East Rochester Garden Club to be honored at Quaker Ridge ceremony
The June 7 ceremony will highlight the club's work restoring the historic Robert and Catherine Jones Hanna monument at Quaker Ridge Cemetery
The restored Robert and Catherine Jones Hanna monument is pictured at Quaker Ridge Cemetery near East Rochester. Members of the East Rochester Garden Club will be recognized June 7 for their efforts to restore and beautify the historic cemetery site.
Submitted
The West Township Memorial Association and West Township Trustees will honor
members of the East Rochester Garden Club during a ceremony June 7 recognizing
the group's restoration efforts at Quaker Ridge Cemetery.
The event will begin at 1:30 p.m. Sunday at
Quaker Ridge Cemetery, located at 11925 Lippincott Road, East Rochester.
According to memorial association officer
Shirley Whiteleather-Fox, members of the East Rochester Garden Club recently
completed restoration work on the Robert and Catherine Jones Hanna monument, a
historic family burial site that includes a grove of trees, a large marble
monument, marble edging, a garden area and several nearby family graves.

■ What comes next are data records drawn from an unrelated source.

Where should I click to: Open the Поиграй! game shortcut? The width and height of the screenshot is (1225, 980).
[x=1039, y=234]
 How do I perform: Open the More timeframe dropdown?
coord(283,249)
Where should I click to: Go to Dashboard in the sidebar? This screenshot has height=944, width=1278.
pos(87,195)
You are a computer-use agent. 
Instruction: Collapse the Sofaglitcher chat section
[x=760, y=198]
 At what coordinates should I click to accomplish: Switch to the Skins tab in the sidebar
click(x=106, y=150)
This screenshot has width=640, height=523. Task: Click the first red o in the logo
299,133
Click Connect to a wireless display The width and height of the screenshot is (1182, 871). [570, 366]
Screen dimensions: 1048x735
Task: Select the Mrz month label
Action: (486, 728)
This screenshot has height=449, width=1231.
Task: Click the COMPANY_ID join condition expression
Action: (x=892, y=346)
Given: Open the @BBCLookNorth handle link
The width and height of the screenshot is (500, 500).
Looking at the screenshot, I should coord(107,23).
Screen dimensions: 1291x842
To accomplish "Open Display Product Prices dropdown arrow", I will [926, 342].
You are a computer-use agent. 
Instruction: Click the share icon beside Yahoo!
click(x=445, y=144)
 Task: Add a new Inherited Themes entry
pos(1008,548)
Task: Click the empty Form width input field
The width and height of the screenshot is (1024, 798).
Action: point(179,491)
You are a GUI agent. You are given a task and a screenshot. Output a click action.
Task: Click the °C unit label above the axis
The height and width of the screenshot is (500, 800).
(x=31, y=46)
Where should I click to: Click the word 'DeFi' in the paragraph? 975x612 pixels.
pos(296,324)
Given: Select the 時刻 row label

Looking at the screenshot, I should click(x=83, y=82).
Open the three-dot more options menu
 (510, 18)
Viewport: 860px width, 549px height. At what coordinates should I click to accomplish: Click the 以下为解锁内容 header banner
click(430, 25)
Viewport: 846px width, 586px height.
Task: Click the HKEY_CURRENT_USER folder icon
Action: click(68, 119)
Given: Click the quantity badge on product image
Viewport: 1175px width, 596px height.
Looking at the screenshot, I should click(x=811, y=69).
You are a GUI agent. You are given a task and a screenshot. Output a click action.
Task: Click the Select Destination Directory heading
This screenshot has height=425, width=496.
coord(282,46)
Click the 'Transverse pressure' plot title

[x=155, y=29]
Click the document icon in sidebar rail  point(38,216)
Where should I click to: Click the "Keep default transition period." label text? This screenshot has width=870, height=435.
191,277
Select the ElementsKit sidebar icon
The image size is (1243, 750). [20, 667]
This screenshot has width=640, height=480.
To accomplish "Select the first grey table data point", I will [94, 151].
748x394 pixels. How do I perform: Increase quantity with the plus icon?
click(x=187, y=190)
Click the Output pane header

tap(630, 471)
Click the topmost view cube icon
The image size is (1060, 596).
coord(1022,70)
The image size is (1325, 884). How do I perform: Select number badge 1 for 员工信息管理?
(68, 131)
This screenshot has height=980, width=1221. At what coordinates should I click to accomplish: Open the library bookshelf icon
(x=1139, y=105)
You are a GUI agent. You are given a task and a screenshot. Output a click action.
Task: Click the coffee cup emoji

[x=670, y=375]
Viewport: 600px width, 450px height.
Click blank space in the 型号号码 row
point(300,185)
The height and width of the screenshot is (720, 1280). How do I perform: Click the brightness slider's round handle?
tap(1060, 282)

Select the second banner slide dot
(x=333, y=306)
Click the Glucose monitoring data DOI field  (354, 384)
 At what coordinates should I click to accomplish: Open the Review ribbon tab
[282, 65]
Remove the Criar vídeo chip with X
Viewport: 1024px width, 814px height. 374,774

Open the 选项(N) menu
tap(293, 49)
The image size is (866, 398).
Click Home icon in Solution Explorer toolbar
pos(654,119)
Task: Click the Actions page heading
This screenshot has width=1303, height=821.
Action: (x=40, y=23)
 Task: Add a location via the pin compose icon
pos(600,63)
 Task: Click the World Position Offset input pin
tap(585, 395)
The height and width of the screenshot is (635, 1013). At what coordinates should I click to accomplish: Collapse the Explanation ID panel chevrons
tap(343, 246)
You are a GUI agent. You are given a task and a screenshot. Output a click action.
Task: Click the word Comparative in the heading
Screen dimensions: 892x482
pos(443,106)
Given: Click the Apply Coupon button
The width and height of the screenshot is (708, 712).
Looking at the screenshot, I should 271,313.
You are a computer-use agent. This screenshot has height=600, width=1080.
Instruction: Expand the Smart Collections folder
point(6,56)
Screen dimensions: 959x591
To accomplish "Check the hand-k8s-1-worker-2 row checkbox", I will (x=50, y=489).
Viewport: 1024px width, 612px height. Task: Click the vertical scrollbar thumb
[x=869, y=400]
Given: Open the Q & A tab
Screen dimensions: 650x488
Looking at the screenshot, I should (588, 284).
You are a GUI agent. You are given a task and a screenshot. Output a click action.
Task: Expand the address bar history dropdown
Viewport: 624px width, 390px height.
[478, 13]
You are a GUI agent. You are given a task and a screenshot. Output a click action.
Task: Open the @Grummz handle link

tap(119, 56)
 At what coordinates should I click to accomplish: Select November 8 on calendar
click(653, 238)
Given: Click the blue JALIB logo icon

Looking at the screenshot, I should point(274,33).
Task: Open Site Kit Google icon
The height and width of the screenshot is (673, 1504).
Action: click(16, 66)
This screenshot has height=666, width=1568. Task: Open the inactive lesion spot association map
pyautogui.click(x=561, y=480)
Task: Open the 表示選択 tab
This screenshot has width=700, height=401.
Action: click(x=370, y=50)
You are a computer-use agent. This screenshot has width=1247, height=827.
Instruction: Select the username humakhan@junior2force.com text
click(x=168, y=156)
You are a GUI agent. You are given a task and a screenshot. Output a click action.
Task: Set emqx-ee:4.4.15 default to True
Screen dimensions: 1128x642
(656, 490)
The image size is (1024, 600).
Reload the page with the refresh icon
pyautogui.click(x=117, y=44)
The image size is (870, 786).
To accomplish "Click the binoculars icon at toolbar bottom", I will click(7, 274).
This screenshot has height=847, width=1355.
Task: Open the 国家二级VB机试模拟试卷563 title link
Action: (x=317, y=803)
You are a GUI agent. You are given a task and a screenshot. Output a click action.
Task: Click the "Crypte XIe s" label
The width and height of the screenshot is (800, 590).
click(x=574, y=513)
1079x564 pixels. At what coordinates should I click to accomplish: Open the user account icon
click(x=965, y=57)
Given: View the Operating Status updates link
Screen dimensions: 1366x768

Whiteleather-Fox said the area had become
overgrown with poison ivy and required extensive cleanup and restoration. The
project included resetting marble edging and restoring the appearance of the
site. Additional improvements at the cemetery have included tree trimming,
removal of dead trees, plantings and paving work.
The monument honors Robert Hanna, who was born
in Ireland on March 2, 1753, immigrated to America in 1763 and later settled in
what became Carroll County.
Hanna served on the Secret Provincial
Committee on the Constitutional Rights of the Colonies, a body that helped lead
to the First Continental Congress and ultimately the Declaration of
Independence. Hanna died July 16, 1837, and is buried at Quaker Ridge Cemetery.
Brief presentations on the Hanna family and
the area's early Quaker settlement will be shared during the ceremony.
The cemetery traces its roots to 1810, when
the property was home to a Friends meeting house and school. The first burial
at the cemetery was Nathan Pim, a Quaker schoolmaster, in 1816.
While the original meeting house and school no
longer stand, the cemetery remains active and continues to serve the community.
The event is open to the public.
Quaker
Ridge Cemetery is governed by the West Township Trustees.